» GIVEN TASK 1
According to the Bambu examples page, which file can you inspect to see the results of the HLS synthesis in the arf example?

Bambu: examples

The distribution includes several examples under directory example. Here is the list of directories currently included:

add_device_simple (link)

This example shows how to add a non-supported device to the Bambu synthesis flow.
The file xc7z045-2ffg900-VVD.xml has copied from the framework distribution etc/devices/Xilinx_devices/xc7z020-1clg484-VVD.xml and then renamed in xc7z045-2ffg900-VVD.xml.
After copying the file few changes have been made. All of them relate to the new device characteristics: model, package and speed grade.
Here it follows the changed part of the xml file:
<model value="xc7z045"/>
<package value="ffg900"/>
<speed_grade value="-2"/>

Note that the field
<family value="Zynq-VVD"/>
refers to the synthesis script stored in etc/devices/Xilinx_devices/Zynq-VVD.xml.
So, the bambu.sh will first simulate and then synthesize the C based description using the above specified Zynq device.

Note that, this example shows another nice feature of the HLS framework. The file module.c contains the C specification of the factorial function in its recursive form.
Bambu is not actually able to synthesize recursive functions but GCC is able to automatically translate it in its non-recursive form once -O2 option is passed. To understand what exactly
has been synthesized please check the a.c in the sim or synth directory created by bambu.sh.
The new device considered in this example is very similar to one of the already supported. In case the device is not very similar to one of the already characterized devices, the user should
check and accordingly add the characterization scripts. Examples of characterization scripts based on eucalyptus are available in etc/devices.
Note that, eucalyptus is automatically built once an RTL synthesis back-end is configured.

arf (link)

This directory includes a simple example of High Level synthesis and generation of RTL simulation&synthesis scripts.
The results of the HLS synthesis could be inspected by looking into testbench/hls_summary_0.xml.
The result of the scheduling could be graphically viewed by exploiting a viewer of dot files (e.g., xdot or dotty).
In particular, Bambu generates several dot files by passing the option –print-dot.

» GIVEN TASK 2
In the records, start at the line containing "You are a computer-use agent." and duplicate every line through the end of the records, omitting the pictures.

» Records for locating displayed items
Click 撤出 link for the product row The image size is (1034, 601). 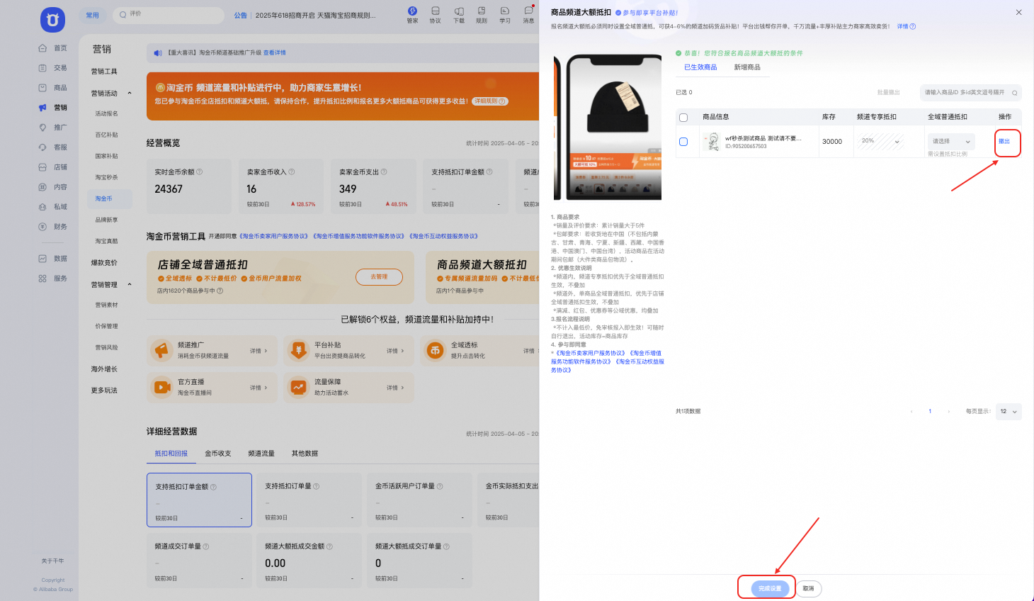[1004, 142]
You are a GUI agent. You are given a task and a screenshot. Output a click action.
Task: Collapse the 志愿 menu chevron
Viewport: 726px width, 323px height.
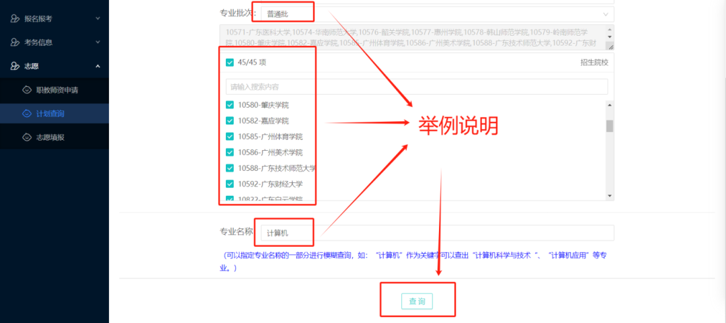tap(97, 66)
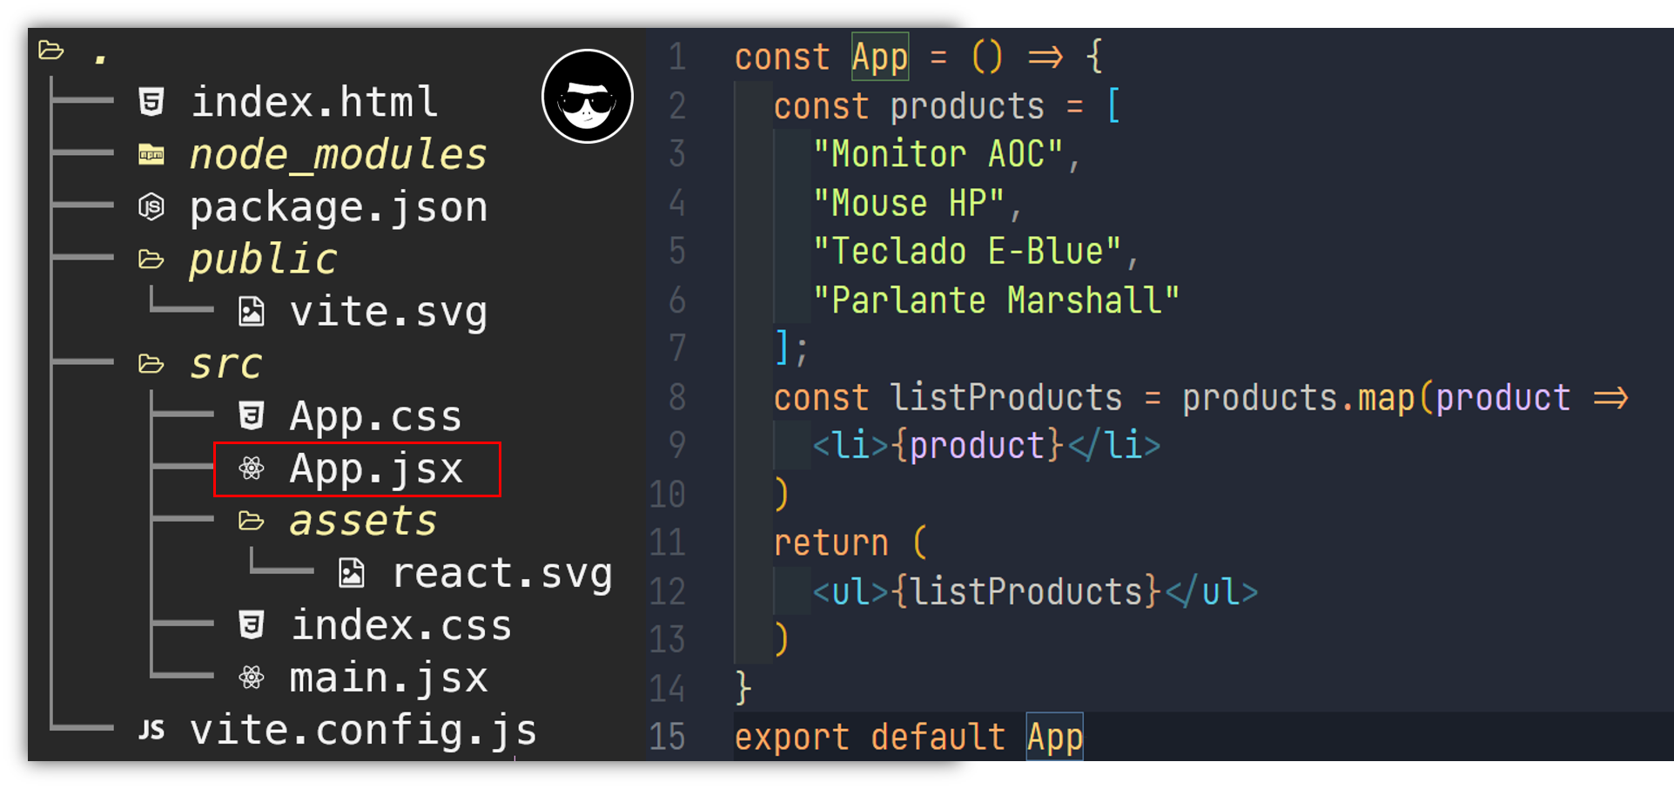Click the image file icon beside vite.svg
Image resolution: width=1674 pixels, height=789 pixels.
(x=252, y=312)
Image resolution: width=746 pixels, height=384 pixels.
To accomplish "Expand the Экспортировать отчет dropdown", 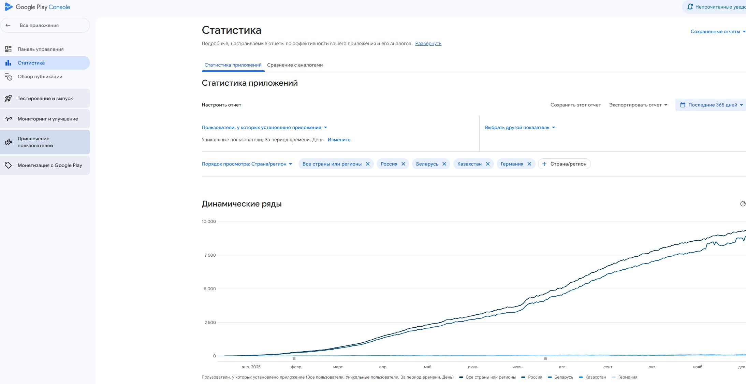I will pos(638,105).
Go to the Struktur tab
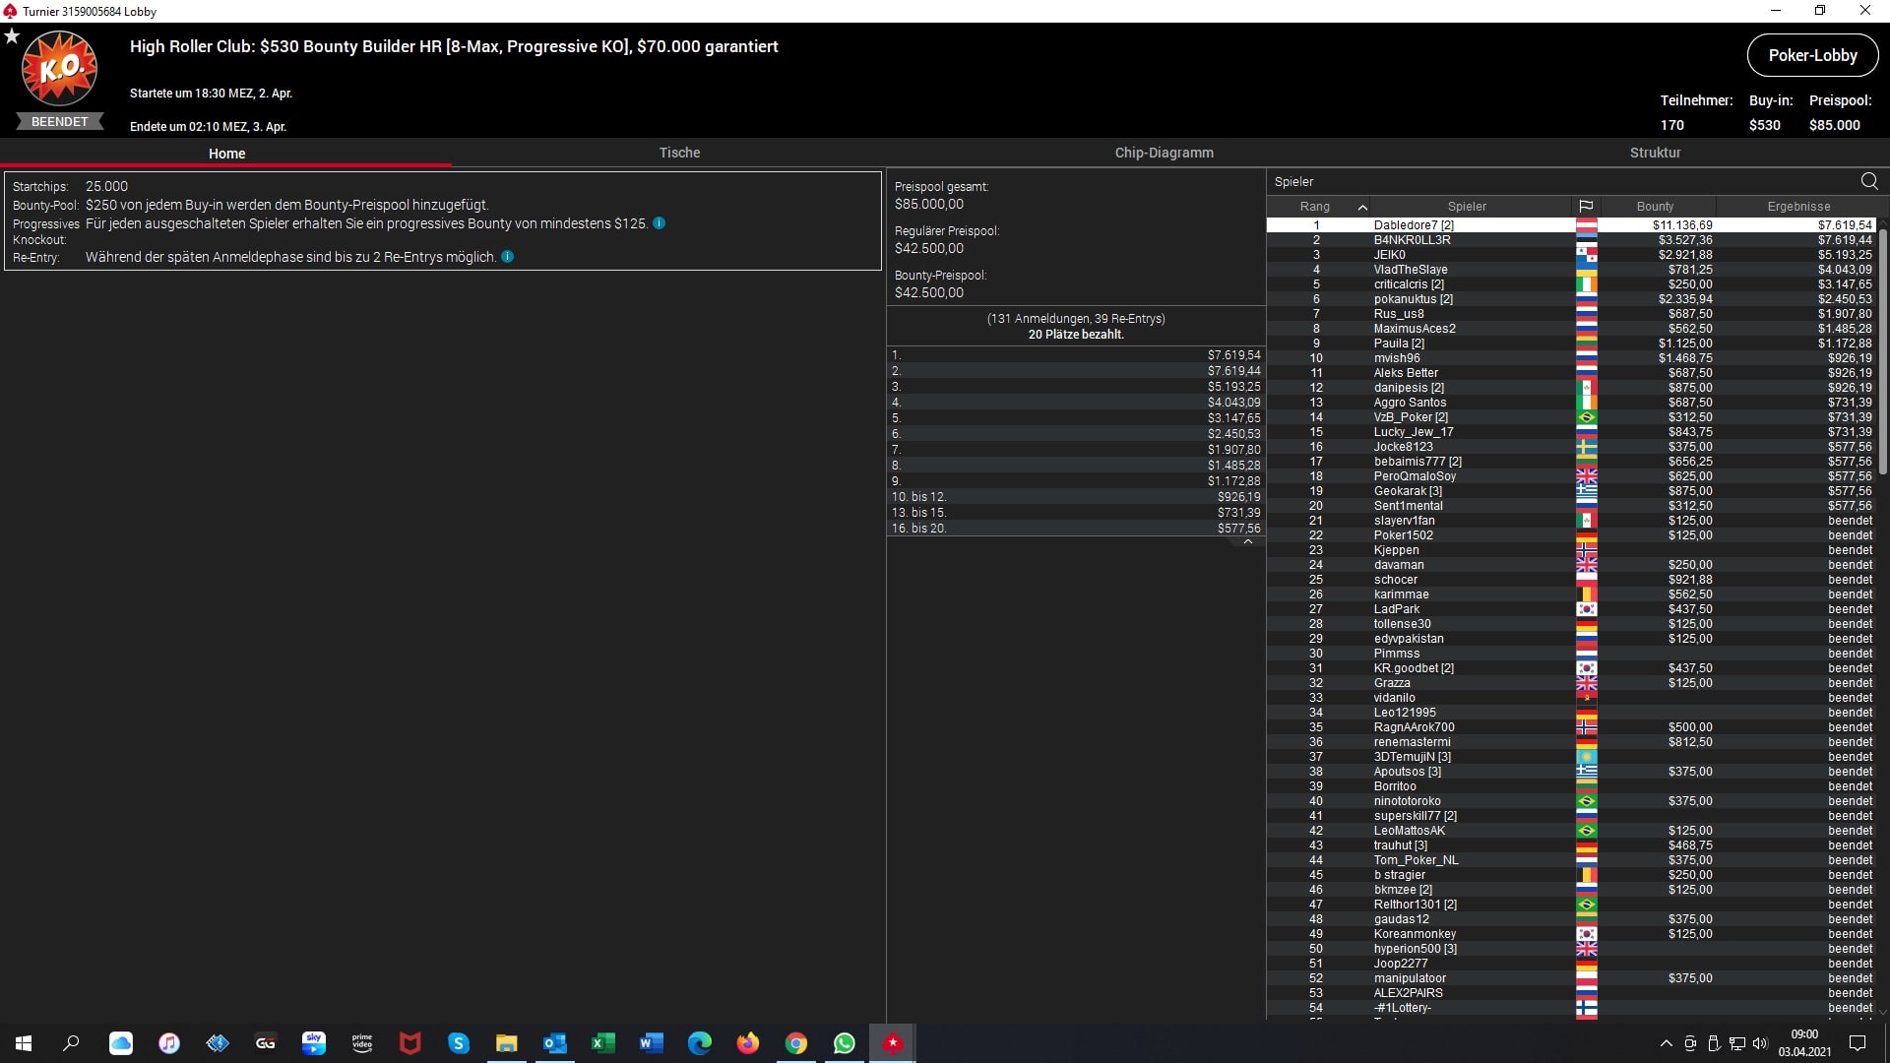The height and width of the screenshot is (1063, 1890). pyautogui.click(x=1655, y=153)
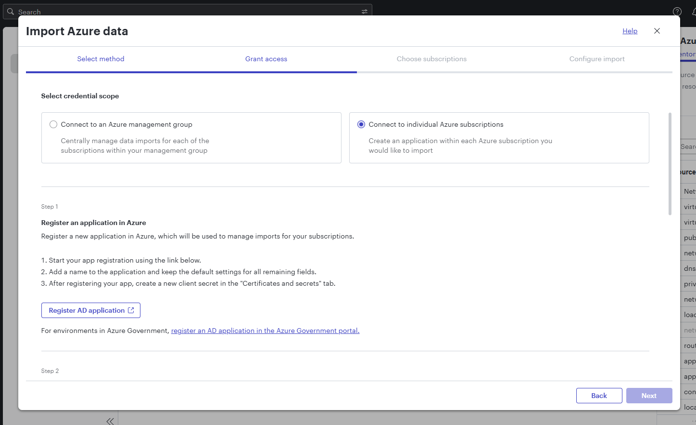Click the help question mark icon

(677, 12)
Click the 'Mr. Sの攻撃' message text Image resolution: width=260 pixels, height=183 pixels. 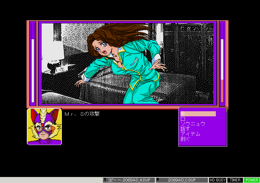coord(82,114)
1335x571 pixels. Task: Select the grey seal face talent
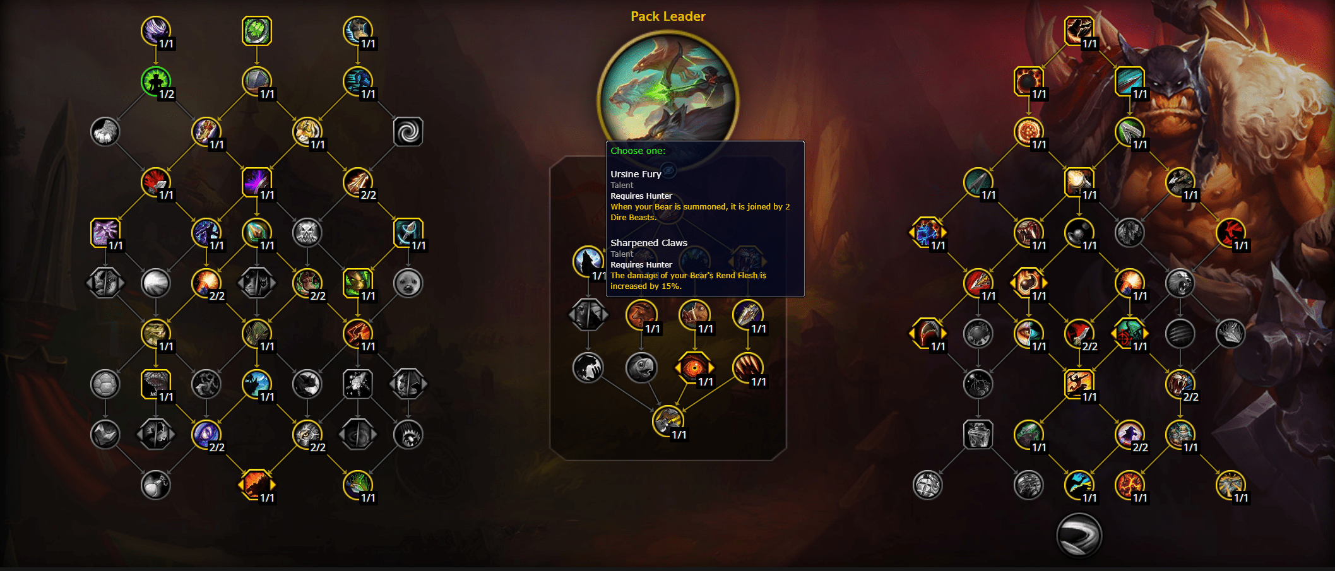pyautogui.click(x=408, y=283)
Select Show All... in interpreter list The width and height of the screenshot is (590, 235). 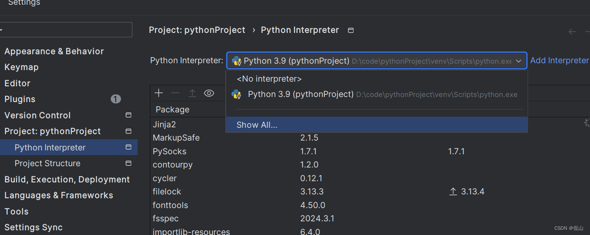click(x=257, y=125)
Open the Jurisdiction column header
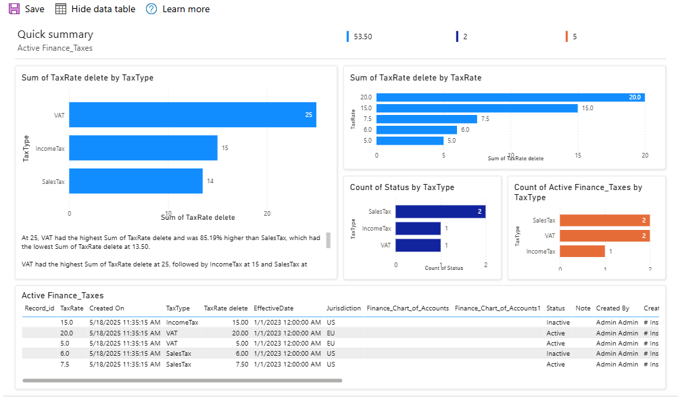Screen dimensions: 678x397 [343, 308]
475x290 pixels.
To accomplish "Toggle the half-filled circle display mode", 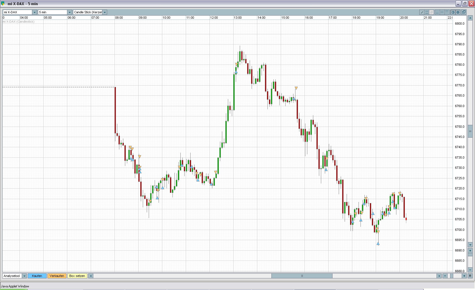I will coord(453,12).
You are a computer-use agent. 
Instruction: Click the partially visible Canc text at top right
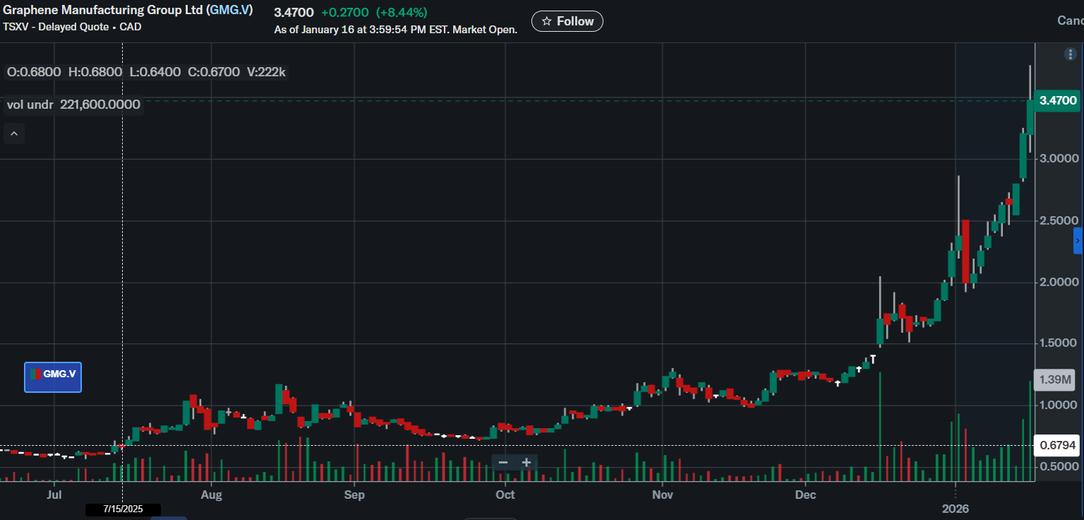point(1069,20)
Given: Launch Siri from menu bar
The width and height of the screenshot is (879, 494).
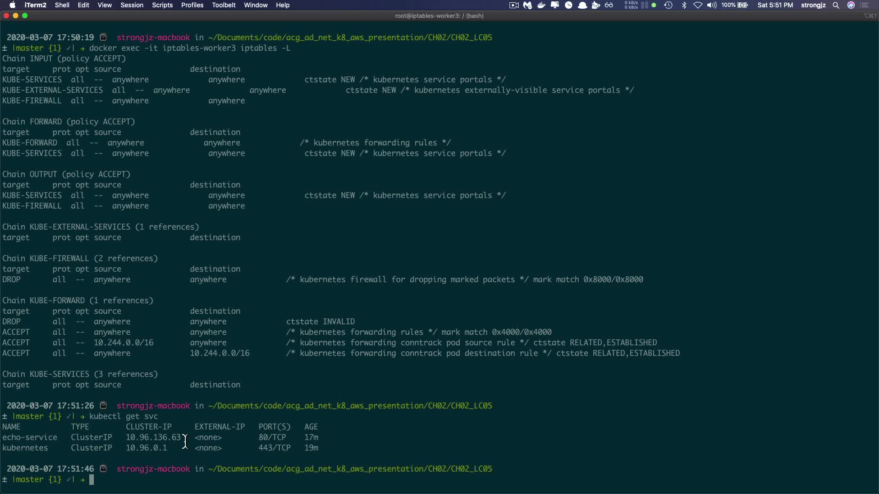Looking at the screenshot, I should 851,5.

» RESPONSE 1
testbench/hls_summary_0.xml

» RESPONSE 2
You are a computer-use agent. 
Instruction: Click the partially visible Canc text at top right
point(1069,20)
Given: Launch Siri from menu bar
The width and height of the screenshot is (879, 494).
Looking at the screenshot, I should 851,5.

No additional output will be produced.